- ABOUT THIS EXERCISE -
Of the material below, the lines to be retyped are those from the line containing "Given: Click the green 保存 button" through the line containing "Given: Select the cell containing 3506012006", inclusive; reproduce them exactly.
'''
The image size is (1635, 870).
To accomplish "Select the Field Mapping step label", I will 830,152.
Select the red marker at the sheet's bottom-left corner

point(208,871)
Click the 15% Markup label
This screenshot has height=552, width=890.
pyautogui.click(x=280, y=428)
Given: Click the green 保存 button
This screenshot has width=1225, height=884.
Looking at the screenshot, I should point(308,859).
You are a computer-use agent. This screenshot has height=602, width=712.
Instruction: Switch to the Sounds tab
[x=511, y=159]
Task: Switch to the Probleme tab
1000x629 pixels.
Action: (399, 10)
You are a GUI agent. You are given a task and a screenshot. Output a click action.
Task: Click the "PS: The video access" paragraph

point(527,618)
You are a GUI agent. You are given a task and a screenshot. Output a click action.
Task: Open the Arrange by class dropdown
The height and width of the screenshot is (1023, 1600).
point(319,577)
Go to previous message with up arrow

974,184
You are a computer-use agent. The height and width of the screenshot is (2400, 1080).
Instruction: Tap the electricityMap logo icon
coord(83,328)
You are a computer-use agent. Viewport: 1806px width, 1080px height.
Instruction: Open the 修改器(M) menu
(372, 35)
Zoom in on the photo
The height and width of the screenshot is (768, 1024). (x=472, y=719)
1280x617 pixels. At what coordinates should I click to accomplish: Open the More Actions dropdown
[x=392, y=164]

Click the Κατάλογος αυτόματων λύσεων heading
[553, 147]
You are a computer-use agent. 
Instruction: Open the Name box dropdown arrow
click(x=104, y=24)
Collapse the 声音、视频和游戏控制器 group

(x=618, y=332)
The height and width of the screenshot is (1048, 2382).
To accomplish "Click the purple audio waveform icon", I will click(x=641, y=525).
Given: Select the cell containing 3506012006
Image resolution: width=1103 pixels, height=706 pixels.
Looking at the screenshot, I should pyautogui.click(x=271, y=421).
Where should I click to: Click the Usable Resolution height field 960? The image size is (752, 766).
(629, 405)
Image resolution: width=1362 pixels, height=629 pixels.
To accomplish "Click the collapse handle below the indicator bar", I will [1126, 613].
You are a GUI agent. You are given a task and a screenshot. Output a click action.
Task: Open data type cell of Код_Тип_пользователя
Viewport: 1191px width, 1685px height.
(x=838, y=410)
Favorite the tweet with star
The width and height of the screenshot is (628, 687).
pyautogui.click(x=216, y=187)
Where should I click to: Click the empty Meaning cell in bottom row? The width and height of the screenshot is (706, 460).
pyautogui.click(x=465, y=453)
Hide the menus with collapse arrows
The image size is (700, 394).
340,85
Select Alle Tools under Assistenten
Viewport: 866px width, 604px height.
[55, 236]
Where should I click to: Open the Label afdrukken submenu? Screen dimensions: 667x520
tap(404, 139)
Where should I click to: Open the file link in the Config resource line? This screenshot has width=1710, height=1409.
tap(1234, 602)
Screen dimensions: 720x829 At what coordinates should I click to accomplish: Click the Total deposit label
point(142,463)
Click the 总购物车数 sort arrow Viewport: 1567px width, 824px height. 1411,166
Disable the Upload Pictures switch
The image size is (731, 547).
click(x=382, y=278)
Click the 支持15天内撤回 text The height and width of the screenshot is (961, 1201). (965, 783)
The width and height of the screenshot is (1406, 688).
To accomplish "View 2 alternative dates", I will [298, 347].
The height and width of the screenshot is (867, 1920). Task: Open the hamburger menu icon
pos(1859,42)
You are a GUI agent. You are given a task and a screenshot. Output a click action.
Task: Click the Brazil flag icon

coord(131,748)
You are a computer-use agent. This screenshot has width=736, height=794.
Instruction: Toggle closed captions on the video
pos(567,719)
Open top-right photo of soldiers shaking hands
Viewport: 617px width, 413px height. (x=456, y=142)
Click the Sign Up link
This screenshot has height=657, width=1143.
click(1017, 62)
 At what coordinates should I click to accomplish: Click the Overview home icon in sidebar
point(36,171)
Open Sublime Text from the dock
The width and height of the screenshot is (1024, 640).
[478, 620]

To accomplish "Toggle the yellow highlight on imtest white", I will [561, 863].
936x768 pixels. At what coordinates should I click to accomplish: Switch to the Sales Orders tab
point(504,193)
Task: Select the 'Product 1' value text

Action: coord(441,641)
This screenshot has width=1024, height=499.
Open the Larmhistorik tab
'''
- RESULT FOR THIS TASK -
Given: Click the green 保存 button
This screenshot has width=1225, height=884.
Looking at the screenshot, I should point(308,859).
You are a computer-use agent. This screenshot has height=602, width=712.
Instruction: Switch to the Sounds tab
[x=511, y=159]
Task: Switch to the Probleme tab
1000x629 pixels.
Action: (399, 10)
You are a GUI agent. You are given a task and a screenshot. Output a click action.
Task: Click the "PS: The video access" paragraph

point(527,618)
You are a GUI agent. You are given a task and a screenshot. Output a click action.
Task: Open the Arrange by class dropdown
The height and width of the screenshot is (1023, 1600).
point(319,577)
Go to previous message with up arrow

974,184
You are a computer-use agent. The height and width of the screenshot is (2400, 1080).
Instruction: Tap the electricityMap logo icon
coord(83,328)
You are a computer-use agent. Viewport: 1806px width, 1080px height.
Instruction: Open the 修改器(M) menu
(372, 35)
Zoom in on the photo
The height and width of the screenshot is (768, 1024). (x=472, y=719)
1280x617 pixels. At what coordinates should I click to accomplish: Open the More Actions dropdown
[x=392, y=164]

Click the Κατάλογος αυτόματων λύσεων heading
[553, 147]
You are a computer-use agent. 
Instruction: Open the Name box dropdown arrow
click(x=104, y=24)
Collapse the 声音、视频和游戏控制器 group

(x=618, y=332)
The height and width of the screenshot is (1048, 2382).
To accomplish "Click the purple audio waveform icon", I will click(x=641, y=525).
Given: Select the cell containing 3506012006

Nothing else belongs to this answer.